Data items
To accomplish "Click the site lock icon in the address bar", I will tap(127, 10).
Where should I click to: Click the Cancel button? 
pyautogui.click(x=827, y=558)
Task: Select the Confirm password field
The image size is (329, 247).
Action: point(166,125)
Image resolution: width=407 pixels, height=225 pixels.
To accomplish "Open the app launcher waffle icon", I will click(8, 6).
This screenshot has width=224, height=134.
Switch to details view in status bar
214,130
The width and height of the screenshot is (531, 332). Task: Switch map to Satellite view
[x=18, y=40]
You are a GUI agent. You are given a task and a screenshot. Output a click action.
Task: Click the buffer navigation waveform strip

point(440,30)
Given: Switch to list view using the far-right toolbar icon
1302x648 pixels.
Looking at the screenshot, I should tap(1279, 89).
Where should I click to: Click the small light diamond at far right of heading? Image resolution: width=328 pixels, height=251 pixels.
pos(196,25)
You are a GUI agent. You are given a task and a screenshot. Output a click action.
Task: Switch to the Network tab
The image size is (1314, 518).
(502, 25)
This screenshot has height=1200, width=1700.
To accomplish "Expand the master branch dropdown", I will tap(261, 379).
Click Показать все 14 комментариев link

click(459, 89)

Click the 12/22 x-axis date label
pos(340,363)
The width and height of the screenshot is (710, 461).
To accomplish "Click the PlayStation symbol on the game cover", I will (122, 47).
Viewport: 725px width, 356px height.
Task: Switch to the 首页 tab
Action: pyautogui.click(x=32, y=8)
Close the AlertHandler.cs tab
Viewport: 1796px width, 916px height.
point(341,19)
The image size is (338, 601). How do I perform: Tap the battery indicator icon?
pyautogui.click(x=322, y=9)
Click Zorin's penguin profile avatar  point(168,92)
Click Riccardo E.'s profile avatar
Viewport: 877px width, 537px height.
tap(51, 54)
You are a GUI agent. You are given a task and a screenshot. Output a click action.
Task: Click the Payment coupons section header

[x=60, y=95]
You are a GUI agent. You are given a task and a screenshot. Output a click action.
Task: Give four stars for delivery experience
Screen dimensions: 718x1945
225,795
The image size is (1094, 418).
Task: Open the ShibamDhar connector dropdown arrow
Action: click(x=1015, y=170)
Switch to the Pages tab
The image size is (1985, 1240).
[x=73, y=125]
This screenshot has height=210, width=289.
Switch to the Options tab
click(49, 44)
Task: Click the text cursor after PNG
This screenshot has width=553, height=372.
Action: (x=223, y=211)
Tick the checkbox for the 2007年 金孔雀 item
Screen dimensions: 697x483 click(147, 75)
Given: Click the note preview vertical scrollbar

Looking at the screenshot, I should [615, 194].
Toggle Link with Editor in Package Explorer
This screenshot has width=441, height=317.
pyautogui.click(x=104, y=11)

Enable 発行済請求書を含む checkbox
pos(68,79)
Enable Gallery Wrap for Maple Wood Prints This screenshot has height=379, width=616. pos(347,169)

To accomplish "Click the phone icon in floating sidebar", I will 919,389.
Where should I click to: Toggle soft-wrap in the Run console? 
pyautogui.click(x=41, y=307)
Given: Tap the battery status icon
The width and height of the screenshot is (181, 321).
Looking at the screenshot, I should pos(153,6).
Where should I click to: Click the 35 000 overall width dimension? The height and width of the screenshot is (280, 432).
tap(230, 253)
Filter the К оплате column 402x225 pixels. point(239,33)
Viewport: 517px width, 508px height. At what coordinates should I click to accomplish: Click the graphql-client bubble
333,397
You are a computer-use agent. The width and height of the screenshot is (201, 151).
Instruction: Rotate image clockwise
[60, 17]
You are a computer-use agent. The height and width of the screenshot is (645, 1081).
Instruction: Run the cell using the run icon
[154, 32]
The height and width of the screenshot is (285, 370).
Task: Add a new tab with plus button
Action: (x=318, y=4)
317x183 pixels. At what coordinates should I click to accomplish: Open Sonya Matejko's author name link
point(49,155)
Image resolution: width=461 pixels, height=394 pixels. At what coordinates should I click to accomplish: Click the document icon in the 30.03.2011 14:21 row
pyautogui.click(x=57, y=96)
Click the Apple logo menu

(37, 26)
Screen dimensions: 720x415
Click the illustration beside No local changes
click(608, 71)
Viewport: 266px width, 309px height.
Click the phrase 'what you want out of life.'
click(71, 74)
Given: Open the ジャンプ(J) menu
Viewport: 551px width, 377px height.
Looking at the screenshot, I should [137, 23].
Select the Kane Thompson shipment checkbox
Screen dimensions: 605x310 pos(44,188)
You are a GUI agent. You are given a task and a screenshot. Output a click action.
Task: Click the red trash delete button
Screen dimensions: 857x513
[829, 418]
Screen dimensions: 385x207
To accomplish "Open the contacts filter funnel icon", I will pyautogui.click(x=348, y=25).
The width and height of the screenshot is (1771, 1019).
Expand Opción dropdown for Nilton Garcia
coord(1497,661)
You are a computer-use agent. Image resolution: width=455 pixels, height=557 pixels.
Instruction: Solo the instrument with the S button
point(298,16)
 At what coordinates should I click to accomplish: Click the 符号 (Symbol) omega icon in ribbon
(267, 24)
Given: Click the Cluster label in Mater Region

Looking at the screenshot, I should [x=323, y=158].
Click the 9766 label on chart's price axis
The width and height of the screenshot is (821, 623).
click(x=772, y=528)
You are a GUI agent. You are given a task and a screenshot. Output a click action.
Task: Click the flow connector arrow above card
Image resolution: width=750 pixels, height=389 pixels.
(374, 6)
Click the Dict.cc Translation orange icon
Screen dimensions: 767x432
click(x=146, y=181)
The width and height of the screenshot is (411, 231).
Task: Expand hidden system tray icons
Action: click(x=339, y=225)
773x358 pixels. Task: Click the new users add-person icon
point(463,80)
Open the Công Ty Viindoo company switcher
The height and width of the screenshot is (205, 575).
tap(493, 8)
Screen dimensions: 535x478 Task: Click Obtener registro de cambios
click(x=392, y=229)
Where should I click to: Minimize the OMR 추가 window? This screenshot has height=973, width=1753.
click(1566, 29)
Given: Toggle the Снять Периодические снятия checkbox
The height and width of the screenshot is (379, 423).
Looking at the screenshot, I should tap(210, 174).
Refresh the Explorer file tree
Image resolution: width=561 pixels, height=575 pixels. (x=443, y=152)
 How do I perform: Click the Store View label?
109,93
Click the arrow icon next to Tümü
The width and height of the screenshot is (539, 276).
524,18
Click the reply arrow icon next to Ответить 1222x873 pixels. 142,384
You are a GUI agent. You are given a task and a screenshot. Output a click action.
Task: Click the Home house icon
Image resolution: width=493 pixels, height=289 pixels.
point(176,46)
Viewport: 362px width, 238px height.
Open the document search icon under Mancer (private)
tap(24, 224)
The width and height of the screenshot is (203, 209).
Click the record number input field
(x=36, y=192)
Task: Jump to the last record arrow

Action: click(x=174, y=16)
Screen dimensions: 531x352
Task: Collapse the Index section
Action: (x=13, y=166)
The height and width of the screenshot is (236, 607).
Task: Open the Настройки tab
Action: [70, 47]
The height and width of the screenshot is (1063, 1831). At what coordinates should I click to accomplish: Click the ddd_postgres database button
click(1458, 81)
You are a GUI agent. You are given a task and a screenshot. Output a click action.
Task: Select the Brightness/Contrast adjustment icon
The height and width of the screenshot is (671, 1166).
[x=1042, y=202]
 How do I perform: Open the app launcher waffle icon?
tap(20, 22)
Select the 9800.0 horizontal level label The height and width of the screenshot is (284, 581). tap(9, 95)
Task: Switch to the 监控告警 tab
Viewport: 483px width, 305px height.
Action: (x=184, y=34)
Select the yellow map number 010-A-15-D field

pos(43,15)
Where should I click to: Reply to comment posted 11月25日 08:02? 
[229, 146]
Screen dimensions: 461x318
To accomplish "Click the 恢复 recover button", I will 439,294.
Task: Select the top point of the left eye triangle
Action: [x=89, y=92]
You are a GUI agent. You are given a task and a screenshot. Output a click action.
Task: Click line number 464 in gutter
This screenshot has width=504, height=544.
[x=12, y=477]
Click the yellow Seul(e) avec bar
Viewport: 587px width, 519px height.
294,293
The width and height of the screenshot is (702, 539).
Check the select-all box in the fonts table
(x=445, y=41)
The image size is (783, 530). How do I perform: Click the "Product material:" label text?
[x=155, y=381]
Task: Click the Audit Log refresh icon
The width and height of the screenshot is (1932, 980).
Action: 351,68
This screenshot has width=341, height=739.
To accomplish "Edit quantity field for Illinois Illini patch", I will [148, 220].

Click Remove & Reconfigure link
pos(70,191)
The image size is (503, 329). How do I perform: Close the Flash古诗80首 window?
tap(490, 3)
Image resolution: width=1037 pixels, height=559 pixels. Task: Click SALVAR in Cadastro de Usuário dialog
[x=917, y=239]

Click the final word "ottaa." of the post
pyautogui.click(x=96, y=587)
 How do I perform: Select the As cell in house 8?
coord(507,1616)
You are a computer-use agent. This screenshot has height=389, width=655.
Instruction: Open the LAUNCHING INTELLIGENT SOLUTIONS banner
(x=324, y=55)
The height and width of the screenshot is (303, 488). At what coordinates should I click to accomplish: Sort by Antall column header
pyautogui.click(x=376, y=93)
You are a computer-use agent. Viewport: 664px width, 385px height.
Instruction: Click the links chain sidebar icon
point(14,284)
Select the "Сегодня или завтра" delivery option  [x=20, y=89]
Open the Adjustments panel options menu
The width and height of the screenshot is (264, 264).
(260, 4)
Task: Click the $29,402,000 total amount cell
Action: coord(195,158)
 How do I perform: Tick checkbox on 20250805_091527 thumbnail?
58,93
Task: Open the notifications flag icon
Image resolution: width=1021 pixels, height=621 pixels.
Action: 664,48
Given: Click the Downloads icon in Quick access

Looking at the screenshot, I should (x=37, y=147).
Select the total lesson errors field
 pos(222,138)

Work to be completed -
Rewrite the lines from the line with "Task: Select the Confirm password field" to the line with "pos(340,363)", swapping "width" for "breadth" and changing nothing else.

Result for this task -
Task: Select the Confirm password field
The image size is (329, 247).
Action: point(166,125)
Image resolution: breadth=407 pixels, height=225 pixels.
To accomplish "Open the app launcher waffle icon", I will click(8, 6).
This screenshot has breadth=224, height=134.
Switch to details view in status bar
214,130
The breadth and height of the screenshot is (531, 332). Task: Switch map to Satellite view
[x=18, y=40]
You are a GUI agent. You are given a task and a screenshot. Output a click action.
Task: Click the buffer navigation waveform strip

point(440,30)
Given: Switch to list view using the far-right toolbar icon
1302x648 pixels.
Looking at the screenshot, I should tap(1279, 89).
Where should I click to: Click the small light diamond at far right of heading? Image resolution: breadth=328 pixels, height=251 pixels.
pos(196,25)
You are a GUI agent. You are given a task and a screenshot. Output a click action.
Task: Switch to the Network tab
The image size is (1314, 518).
(502, 25)
This screenshot has height=1200, breadth=1700.
To accomplish "Expand the master branch dropdown", I will tap(261, 379).
Click Показать все 14 комментариев link

click(459, 89)

Click the 12/22 x-axis date label
pos(340,363)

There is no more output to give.